Il est à peine surprenant que le nom de Céline vienne à nouveau ramper “ à la une ” de certains hebdomadaires français. Dans les salles de rédaction, les petits sauteurs de la collaboration, rescapés des poteaux de l'automne 44, ont récupéré leurs postes. Côté public, comment une nation, dressée à 95 % pour la chasse au “ bicot ”, n'accueillerait-elle pas avec transports le retour du rabatteur de “ youpins ” ?

Nous nous indignons qu'un hebdomadaire de gauche accorde, en dépit des maigres réserves exprimées, six pages à l'infamie et à la crasse intellectuelle du monsieur en question. Nous serions curieux de savoir quelle sorte d'intérêt vos lecteurs auront trouvé aux propos ineptes, entrecoupés de pleurnicheries, qui constituent l'interview ? Nous doutons fort que ce cynisme de camelot provincial (“ Je réponds à votre interview pour que Gallimard me donne une avance ”) éblouisse personne.

Pas une ligne de l'“ oeuvre ” de Céline ne relève d'autre chose que d'une faculté toute physique de tenir une plume et de la tremper dans la fange.
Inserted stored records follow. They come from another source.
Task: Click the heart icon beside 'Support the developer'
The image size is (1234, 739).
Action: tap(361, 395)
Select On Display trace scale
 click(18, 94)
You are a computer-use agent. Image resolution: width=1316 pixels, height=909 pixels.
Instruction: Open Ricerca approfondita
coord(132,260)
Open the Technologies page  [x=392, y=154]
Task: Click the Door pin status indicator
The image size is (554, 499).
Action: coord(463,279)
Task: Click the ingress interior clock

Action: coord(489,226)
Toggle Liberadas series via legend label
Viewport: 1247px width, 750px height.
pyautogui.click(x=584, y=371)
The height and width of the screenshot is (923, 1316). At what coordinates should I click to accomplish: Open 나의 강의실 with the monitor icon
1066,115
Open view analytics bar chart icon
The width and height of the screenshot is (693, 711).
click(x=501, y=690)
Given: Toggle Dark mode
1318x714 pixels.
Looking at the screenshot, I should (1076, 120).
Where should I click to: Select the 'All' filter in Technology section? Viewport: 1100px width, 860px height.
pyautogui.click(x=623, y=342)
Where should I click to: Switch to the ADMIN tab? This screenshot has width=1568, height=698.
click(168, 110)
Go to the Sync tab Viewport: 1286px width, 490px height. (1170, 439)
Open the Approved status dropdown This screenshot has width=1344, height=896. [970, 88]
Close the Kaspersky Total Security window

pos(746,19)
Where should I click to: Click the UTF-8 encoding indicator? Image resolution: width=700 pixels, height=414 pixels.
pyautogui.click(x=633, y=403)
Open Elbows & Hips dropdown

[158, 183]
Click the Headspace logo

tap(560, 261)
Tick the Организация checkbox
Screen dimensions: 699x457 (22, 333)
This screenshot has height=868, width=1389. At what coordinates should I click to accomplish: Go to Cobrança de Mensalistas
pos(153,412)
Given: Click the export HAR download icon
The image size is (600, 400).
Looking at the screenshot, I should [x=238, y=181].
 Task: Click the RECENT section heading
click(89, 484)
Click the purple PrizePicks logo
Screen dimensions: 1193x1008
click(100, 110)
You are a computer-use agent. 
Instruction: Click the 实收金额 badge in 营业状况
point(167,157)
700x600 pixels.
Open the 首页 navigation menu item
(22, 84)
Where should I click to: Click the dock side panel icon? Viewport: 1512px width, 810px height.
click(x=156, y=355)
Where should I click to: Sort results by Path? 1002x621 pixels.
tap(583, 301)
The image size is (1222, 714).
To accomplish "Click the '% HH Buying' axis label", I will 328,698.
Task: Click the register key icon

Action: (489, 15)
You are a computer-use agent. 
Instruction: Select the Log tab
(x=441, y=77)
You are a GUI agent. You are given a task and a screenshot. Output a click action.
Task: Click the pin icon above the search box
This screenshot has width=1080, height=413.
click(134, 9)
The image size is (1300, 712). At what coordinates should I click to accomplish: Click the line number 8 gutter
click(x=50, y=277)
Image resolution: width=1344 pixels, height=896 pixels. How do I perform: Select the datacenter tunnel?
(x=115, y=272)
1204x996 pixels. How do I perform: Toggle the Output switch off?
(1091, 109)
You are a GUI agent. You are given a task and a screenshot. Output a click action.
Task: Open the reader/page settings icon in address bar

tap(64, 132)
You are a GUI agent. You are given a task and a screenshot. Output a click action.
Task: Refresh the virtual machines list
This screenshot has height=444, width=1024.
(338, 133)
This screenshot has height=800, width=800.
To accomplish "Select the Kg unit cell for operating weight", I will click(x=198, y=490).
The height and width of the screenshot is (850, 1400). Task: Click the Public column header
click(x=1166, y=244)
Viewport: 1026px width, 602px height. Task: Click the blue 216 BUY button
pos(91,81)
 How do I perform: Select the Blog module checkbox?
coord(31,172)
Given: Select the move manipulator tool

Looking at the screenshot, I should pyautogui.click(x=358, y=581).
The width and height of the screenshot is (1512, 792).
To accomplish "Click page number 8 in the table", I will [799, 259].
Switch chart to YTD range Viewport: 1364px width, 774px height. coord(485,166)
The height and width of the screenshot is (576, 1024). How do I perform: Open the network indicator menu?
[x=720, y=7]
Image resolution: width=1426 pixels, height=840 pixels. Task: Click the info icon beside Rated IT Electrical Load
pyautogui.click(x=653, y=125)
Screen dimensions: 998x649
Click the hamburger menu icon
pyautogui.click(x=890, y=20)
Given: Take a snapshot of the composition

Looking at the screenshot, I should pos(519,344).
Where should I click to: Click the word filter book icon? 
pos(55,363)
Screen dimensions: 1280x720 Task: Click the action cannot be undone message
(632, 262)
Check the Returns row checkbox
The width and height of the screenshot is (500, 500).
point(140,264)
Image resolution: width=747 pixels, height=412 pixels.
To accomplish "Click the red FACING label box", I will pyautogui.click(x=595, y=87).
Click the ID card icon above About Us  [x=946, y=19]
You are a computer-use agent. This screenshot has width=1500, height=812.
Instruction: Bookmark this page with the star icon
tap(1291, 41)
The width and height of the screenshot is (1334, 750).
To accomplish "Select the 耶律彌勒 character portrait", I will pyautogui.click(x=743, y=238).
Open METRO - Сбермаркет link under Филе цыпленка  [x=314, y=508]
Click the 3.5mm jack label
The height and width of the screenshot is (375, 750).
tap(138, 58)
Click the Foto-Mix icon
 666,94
Est-ce suffisant pour inviter vos lecteurs à respirer les miasmes fétides qui se dégagent de sa “ pensée ”, tout entière dominée par la rage, le calcul sordide et la lâcheté ?

Assez de Céline ! Que crève le “ héros comme Darnand ” ! Cela lui évitera d'être “ si fatigué, tellement d'insomnies en retard ”, encore que cet accablant “ retard d'insomnies ” ne lui soit nullement causé par le souvenir des charniers d'Auschwitz, mais par les dangers illusoires que pouvait courir sa boueuse personne, cependant si bien protégée par les dirigeants de la IVe République.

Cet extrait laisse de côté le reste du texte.